De Kampina in Brabant is in dat geval een uitstekende bestemming.
Vroeg,
om de ochtendspits voor te zijn, vertrekken Peter en ik van huis. De reis
verloopt voorspoedig en na anderhalf uur houden wij aan de zuidrand van het
natuurgebied een koffiestop. Als wij energiek verder rijden, steekt er een vos vlak voor de
auto de weg over; als dat geen krentje is! In goede stemming, zo die er al niet
was, lopen wij verderop het bospad op.
Het
is of wij in een theatraal opgevoerde vogelsymfonie terecht zijn gekomen. Van
alle kanten klinkt vogelgezang. Opletten dus: wat zit waar? Opeens klinkt de
roep van een zwarte specht. ‘Zit hij daar niet, tegen die eikenstam?’ Als ik
kijk, vliegt de vogel op en landt vrij in het zicht op een omgevallen boom.
Gitzwart en een felrode kruin. Wat een plaatje!
Blij
als een kind geven wij elkaar een high five en juist op dat moment horen we de
zang van een wielewaal. Die blijkt moeilijker te vinden. Geduldig als wij zijn
geven we niet op. Als het vrouwtje zich laat zien en horen komt het mannetje
vanuit het hoge bladerdak tevoorschijn. ‘Als het zo doorgaat, blijft er geen
pap meer over, maar alleen krenten.’
En
zo slingeren wij door het bos, vergezeld van een vriendelijk kabbelend beekje.
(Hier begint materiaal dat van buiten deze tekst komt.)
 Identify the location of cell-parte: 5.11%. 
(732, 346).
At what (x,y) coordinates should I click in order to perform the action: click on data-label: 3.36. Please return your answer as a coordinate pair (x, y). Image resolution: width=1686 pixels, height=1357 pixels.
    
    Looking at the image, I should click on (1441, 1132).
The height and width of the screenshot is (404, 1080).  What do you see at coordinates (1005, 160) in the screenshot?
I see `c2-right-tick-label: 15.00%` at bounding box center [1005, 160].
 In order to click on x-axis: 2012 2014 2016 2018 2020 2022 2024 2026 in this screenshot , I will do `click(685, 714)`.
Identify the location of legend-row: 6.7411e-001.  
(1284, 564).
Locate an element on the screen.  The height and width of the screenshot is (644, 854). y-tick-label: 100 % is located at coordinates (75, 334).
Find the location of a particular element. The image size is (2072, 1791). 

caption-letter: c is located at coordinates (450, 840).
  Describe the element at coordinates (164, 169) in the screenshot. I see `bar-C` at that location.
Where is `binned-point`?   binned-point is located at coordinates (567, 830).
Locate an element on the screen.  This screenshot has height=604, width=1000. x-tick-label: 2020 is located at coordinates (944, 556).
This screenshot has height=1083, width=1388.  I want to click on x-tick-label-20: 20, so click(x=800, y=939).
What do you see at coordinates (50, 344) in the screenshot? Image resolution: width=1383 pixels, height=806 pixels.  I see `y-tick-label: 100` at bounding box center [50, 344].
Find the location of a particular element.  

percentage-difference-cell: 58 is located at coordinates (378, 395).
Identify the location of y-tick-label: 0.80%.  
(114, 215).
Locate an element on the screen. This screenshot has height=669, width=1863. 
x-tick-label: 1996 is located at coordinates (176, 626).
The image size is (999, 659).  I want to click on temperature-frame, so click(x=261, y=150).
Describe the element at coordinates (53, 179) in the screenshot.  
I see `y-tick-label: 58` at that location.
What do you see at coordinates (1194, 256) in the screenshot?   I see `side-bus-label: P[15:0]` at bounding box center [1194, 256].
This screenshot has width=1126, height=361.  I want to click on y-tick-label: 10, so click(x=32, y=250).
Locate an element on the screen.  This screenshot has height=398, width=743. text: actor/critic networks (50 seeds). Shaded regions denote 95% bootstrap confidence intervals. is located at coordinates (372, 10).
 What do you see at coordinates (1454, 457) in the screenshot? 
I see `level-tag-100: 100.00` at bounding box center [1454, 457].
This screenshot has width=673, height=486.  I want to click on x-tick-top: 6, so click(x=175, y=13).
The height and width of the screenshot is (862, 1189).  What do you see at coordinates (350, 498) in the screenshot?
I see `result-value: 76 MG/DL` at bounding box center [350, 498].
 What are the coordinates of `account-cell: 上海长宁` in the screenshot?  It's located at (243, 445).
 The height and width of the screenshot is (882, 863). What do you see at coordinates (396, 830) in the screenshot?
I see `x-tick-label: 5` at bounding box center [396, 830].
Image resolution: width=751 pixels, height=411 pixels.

Op een open plek, waar de rivier breder wordt, stoppen wij voor een slokje
water, maken een praatje met twee voorbijgangers en volgen een buizerdgrote
roofvogel die hoog boven het veld cirkelt. ‘Is het geen wespendief?’ De vogel
zou om het zeker te weten even moeten kantelen. Helaas verdwijnt hij uit het
zicht. Deze vogel blijft voor ons een raadsel.
Opeens
horen wij het gekras van een … Ja wat was het ook alweer? Ondanks dat ik de
soort enkele weken terug uitvoerig heb kunnen observeren, moet ik flink zoeken
in mijn interne databestand. Pas als het vogeltje in een flits voorbijvliegt is
het één en één is twee: een bonte vliegenvanger. Die dag zullen wij nog diverse
paartjes ontdekken.
Half
in de middag na een koud en wit gekraagd goudgeel Palmpje keren wij de Kampina,
met zijn vennen, beekjes en bossen, de rug toe. Bij ons op het eiland, zullen
wij het weer met de hoogspanningsmasten en windmolens moeten doen. Maar ach, daar
valt mee te leven. Zij horen er inmiddels bij. Trouwens in een van die masten
zal straks de boomvalk weer broeden. Wij kijken er naar uit!